# Feature Engineering

This notebook covers the creation of new features and the selection of the most important features for the AI4I 2020 Predictive Maintenance Dataset using Partial Least Squares (PLS) regression.

In [None]:
# Import necessary libraries
import pandas as pd
import numpy as np
import matplotlib.pyplot as plt
import seaborn as sns
from sklearn.model_selection import train_test_split
from sklearn.preprocessing import StandardScaler
from sklearn.cross_decomposition import PLSRegression
from sklearn.feature_selection import SelectFromModel

# Set plot style
sns.set(style='whitegrid')

## Load the Dataset

In [None]:
# Load the dataset
data = pd.read_csv('../data/ai4i2020.csv')
data.head()

## Data Preprocessing

In [None]:
# Define features and target variable
X = data.drop(['machine failure'], axis=1)
y = data['machine failure']

# Split the data into training and testing sets
X_train, X_test, y_train, y_test = train_test_split(X, y, test_size=0.2, random_state=42)

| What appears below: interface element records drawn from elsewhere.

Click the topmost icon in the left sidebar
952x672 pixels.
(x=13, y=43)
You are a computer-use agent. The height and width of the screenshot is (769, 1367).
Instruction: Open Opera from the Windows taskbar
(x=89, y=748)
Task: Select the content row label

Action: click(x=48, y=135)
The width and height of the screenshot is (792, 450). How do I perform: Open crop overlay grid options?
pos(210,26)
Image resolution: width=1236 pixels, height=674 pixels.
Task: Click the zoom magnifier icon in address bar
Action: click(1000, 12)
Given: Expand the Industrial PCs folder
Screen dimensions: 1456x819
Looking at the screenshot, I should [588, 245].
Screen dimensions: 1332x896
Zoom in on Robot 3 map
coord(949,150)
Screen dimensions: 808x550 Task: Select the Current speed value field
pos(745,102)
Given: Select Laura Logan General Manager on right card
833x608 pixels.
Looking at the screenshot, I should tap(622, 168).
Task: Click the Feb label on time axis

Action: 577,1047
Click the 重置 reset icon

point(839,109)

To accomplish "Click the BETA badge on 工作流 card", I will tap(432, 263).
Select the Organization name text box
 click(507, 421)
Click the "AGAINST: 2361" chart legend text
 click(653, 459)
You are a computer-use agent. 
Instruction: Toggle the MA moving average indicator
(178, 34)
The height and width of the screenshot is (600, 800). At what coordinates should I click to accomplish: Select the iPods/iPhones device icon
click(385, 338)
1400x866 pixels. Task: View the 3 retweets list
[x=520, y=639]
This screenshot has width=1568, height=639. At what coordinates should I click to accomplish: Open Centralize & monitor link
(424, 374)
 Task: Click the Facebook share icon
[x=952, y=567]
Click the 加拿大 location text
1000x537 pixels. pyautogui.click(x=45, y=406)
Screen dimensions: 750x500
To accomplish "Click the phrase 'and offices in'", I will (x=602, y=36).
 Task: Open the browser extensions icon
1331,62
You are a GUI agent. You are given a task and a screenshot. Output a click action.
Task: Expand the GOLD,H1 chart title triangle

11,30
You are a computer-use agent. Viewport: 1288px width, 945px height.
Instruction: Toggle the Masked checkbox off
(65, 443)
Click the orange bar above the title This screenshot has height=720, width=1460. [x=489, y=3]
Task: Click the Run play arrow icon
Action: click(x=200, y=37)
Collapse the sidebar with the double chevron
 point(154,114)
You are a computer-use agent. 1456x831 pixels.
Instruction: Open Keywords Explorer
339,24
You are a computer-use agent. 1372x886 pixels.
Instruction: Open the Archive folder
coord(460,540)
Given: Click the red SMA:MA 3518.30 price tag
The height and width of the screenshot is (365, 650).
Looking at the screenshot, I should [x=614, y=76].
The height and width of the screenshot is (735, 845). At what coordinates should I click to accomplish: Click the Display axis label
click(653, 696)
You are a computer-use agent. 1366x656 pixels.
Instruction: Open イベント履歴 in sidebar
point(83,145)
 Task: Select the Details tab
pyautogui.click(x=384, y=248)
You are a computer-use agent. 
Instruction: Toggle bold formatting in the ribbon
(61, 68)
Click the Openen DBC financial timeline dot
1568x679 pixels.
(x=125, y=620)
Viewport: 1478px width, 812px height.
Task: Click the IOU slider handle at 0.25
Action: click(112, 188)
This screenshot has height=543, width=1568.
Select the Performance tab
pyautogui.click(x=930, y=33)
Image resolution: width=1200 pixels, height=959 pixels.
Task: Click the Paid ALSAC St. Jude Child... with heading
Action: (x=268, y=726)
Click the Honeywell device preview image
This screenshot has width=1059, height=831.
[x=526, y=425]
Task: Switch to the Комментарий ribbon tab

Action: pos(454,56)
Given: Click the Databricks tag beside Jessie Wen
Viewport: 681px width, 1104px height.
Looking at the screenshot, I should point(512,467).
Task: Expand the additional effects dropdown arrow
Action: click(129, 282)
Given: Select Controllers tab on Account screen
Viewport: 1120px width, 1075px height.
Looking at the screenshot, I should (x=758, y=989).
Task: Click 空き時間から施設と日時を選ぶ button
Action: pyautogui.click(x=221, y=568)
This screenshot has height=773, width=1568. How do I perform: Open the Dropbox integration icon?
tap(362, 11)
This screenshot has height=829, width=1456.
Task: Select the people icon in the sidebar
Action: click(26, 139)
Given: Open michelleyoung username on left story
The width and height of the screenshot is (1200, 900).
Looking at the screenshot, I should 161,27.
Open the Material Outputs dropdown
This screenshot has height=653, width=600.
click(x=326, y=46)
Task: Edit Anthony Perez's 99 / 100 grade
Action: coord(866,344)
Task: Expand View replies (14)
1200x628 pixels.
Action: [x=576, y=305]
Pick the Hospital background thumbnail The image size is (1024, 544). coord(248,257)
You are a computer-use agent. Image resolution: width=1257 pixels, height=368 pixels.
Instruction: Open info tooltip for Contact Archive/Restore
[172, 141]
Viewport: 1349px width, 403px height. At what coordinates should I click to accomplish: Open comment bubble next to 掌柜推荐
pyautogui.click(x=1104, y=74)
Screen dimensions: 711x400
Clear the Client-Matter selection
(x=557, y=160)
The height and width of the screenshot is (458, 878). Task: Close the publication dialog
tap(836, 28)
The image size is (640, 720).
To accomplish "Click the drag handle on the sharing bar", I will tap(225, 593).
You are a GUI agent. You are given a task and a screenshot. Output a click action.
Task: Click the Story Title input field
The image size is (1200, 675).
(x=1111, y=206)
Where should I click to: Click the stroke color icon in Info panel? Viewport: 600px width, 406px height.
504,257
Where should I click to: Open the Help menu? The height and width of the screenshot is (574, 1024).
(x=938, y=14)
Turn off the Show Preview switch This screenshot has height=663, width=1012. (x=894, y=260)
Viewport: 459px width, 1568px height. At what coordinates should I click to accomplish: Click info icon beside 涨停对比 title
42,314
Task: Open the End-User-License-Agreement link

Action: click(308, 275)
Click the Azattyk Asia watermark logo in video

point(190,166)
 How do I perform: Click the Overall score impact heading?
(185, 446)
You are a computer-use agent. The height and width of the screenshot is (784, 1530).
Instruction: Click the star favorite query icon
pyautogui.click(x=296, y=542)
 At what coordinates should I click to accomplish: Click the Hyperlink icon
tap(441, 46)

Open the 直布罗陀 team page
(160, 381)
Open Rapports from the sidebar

# Standardize the features
scaler = StandardScaler()
X_train_scaled = scaler.fit_transform(X_train)
X_test_scaled = scaler.transform(X_test)

## PLS Regression for Feature Selection

In [None]:
# Apply PLS regression
pls = PLSRegression(n_components=10)
pls.fit(X_train_scaled, y_train)

# Select features based on the PLS regression model
model = SelectFromModel(pls, prefit=True)
X_train_selected = model.transform(X_train_scaled)
X_test_selected = model.transform(X_test_scaled)

# Get the selected feature names
selected_features = X.columns[model.get_support()]
selected_features

## Visualize Selected Features

In [None]:
# Plot the importance of selected features
plt.figure(figsize=(10, 8))
sns.barplot(x=pls.coef_[:, 0], y=selected_features)
plt.title('Feature Importance based on PLS Regression')
plt.xlabel('PLS Coefficient')
plt.ylabel('Feature')
plt.show()

## Save the Selected Features

In [None]:
# Save the selected features data
np.savez('../data/selected_features_data.npz', X_train=X_train_selected, X_test=X_test_selected, y_train=y_train, y_test=y_test)

## Conclusion

In this notebook, we have performed feature selection using Partial Least Squares (PLS) regression, visualized the importance of the selected features, and saved the selected features data for model training.